Odets’s testimony was oddly bifurcated; after disposing of the unpleasant business of selling out his friends, Odets refused to grovel any further and stoutly defended his liberal political outlook. His testimony was a compressed version of his entire life- he wanted to have it both ways: write great plays in New York and make lots of money in Hollywood, pollinate beautiful actresses while proclaiming the higher morality of the artist; name names and be a good liberal.
Kazan went on to make some of his best films after he testified, but, as he would write,
‘What was possible for me hurt Clifford mortally. He was never the same after he testified. He gave away his identity when he did that; he was no longer the hero-rebel, the fearless prophet of a new world. It choked off the voice he’d had. The ringing tone, the burst of passion, were no longer there. What in the end gave me strength drained him of his. I realize now that my action in the matter had influenced him strongly. I wish it had not. I believe he should have remained defiant, maintained his treasured identity, and survived as his best self. He was to die before he died.’
This sounds like eloquent overstatement, until you remember that even in Sweet Smell of Success, Odets’s best late work, the dialogue is almost entirely keyed to contempt (J. J. Hunsecker) and self-loathing (Sidney Falco).
Walt Odets says his father never spoke of his testimony in later years. Odets and Kazan remained close for the rest of Odets’s life. In January 1955, Odets returned to Hollywood, and he and Grant resumed seeing each other on a regular basis…
…As far as Kazan was concerned, Odets was more than a man, more than a great playwright. He was a metaphor.
‘The tragedy of the American theater and of our lives is what could have been,’ Kazan said to a gathering of actors a few months after Odets died.
‘Forces dispersed instead of gathered. Talents unused or used at a fraction of their worth. Potential unrealized. We all know our problems. We are not kids, we are not students. We know we are here on short leases. ..
The man who could have been the Lear of this generation is playing a sheriff on a TV series. I don’t think he plays sheriffs very well. He could have been a great Lear. The man who could have been the greatest actor in the history of American theater is sulking on a grubby hilltop over Beverly Hills or on a beach on the island of Tahiti. What happened to them? They don’t know. Don’t look down on them. They are not weaklings. They were idealists too. Nor are they corrupt, confused, or sicker than most; they are your brothers.

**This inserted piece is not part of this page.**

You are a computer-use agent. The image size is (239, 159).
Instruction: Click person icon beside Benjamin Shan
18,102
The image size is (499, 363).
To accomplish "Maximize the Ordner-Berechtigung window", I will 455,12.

We don’t do what we want to do. We do what we think we have to do. Or what’s worse, what other people want us to do. … When we go from flop to flop we are terrified. When we find ourselves in a hit, we are bored to death.’
Kazan was specifically referring to Lee J. Cobb…

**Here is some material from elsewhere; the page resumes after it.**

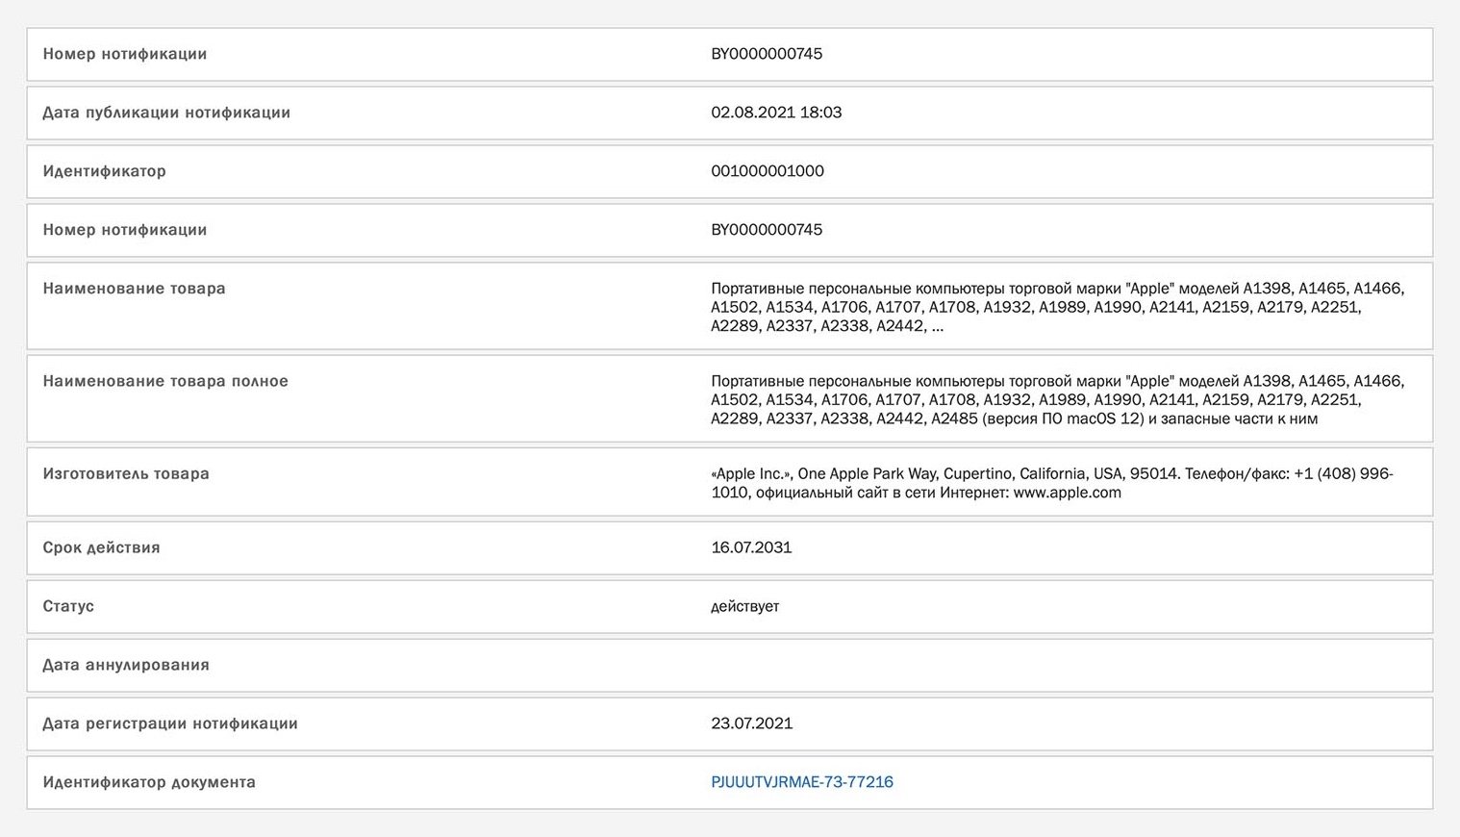Select full product description mentioning macOS 12
1460x837 pixels.
pos(1057,400)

…and Marlon Brando, but he could also have been thinking about actors who didn’t live in Tahiti. He was thinking of how dissatisfaction is so often wired into our being; that there is an intrinsically tragic element in creative lives that remain less than they might have been. He was talking of Clifford Odets, but he could have been talking about Cary Grant.
Irene Mayer Selznick wrote to Grant a few days after Odets died:
…I’ve long known that it was a momentous afternoon that Clifford brought me to the set of None But the Lonely Heart. I am in his debt for that and many other rewarding currents. That our real friendship began then, makes it sweeter.
That you added greatly to his life, you must know. I hope you know how much. That being so, he added to yours, and thus I send you sympathy on your loss.
Cary, my dear friend, you add greatly to the life of any friend of yours. I value you and love you.